Great, thanks!

Kind regards,
Levan Huyen

On Fri, 21 Oct 2022 at 00:53, Biao Geng <biaoge...@gmail.com> wrote:

> You are right.
> It contains the python package `pyflink` and some dependencies like py4j
> and cloudpickle but does not contain all relevant dependencies(e.g.
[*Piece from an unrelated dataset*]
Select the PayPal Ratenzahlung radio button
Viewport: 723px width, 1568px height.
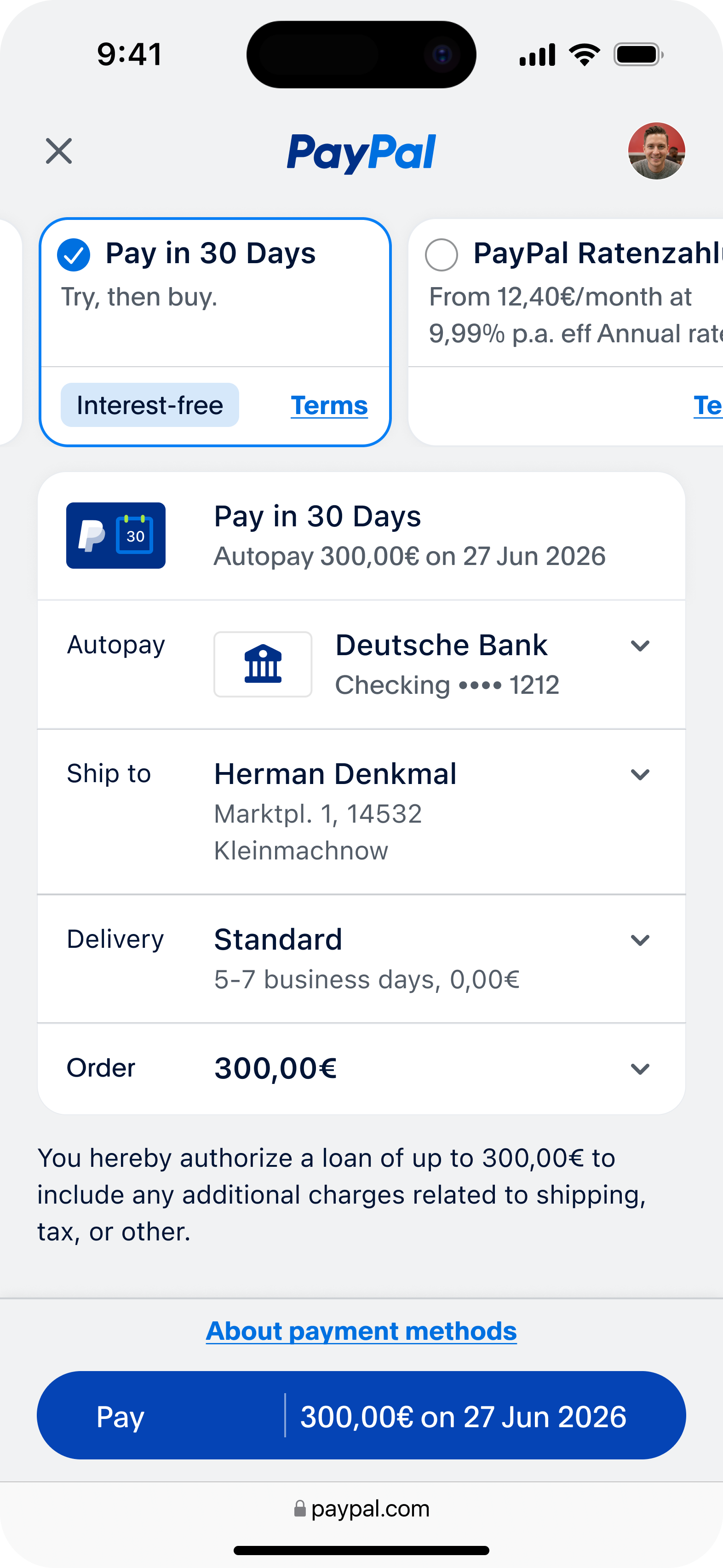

> `google.protobuf` as the error log shows, which I also reproduce in my own
> machine).
>
> Best,
> Biao Geng
>
> Levan Huyen <lvhu...@gmail.com> 于2022年10月20日周四 19:53写道:
>
>> Thanks Biao.
>>
>> May I ask one more question: does the binary package on Apache site (e.g:
>> https://archive.apache.org/dist/flink/flink-1.15.2) contain the python
>> package `pyflink` and its dependencies? I guess the answer is no.
>>
>> Thanks and regards,
>> Levan Huyen
>>
>> On Thu, 20 Oct 2022 at 18:13, Biao Geng <biaoge...@gmail.com> wrote:
>>
>>> Hi Levan,
>>> Great to hear that your issue is resolved!
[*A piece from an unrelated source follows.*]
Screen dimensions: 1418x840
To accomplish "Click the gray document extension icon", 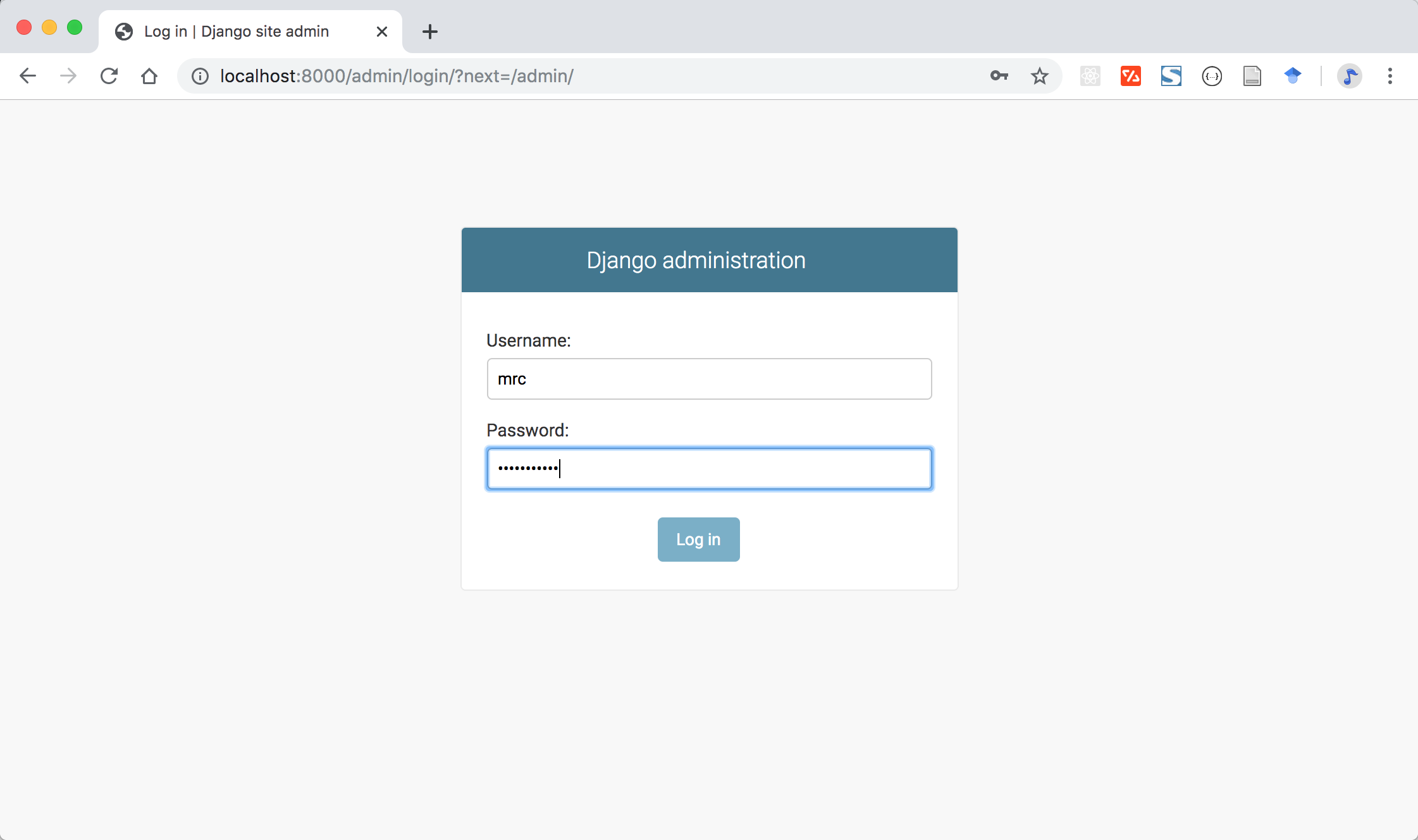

>>> For the follow-up question, I am not quite familiar with AWS EMR's
>>> configuration for flink but due to the error you attached, it looks like
>>> that pyflink may not ship some 'Google' dependencies in the Flink binary
>>> zip file and as a result, it will try to find it in your python
>>> environment. cc @hxbks...@gmail.com
>>> For now, to manage the complex python dependencies, the typical usage of
>>> pyflink in multiple node clusters for production is to create your venv and
>>> use it in your `flink run` command or in the python code. You can refer to
>>> this doc
>>> <https://nightlies.apache.org/flink/flink-docs-release-1.15/docs/dev/python/faq/#preparing-python-virtual-environment>
>>> for details.
>>>
>>> Best,
>>> Biao Geng
>>>
>>> Levan Huyen <lvhu...@gmail.com> 于2022年10月20日周四 14:11写道:
>>>
>>>> Hi Biao,
>>>>
>>>> Thanks for your help. That solved my issue. It turned out that in
>>>> setup1 (in EMR), I got apache-flink installed, but the package (and its
>>>> dependencies) are not in the directory `/usr/lib/python3.7/site-packages`
>>>> (corresponding to the python binary in `/usr/bin/python3`). For some
>>>> reason, the packages are in the current user's location (`~/.local/...)
>>>> which Flink did not look at.
>>>>
>>>> BTW, is there any way to use the pyflink shipped with the Flink binary
>>>> zip file that I downloaded from Apache's site? On EMR, such package is
>>>> included, and I feel it's awkward to have to install another version using
>>>> `pip install`. It will also be confusing about where to add the
>>>> dependencies jars.
>>>>
>>>> Thanks and regards,
>>>> Levan Huyen
>>>>
>>>>
>>>> On Thu, 20 Oct 2022 at 02:25, Biao Geng <biaoge...@gmail.com> wrote:
>>>>
>>>>> Hi Levan,
>>>>>
>>>>> For your setup1 & 2, it looks like the python environment is not
>>>>> ready. Have you tried python -m pip install apache-flink for the
>>>>> first 2 setups?
>>>>> For your setup3, as you are trying to use `flink run ...` command, it
>>>>> will try to connect to a launched flink cluster but I guess you did not
>>>>> launch the flink cluster. You can do `start-cluster.sh` first to launch a
>>>>> standalone flink cluster and then try the `flink run ...` command.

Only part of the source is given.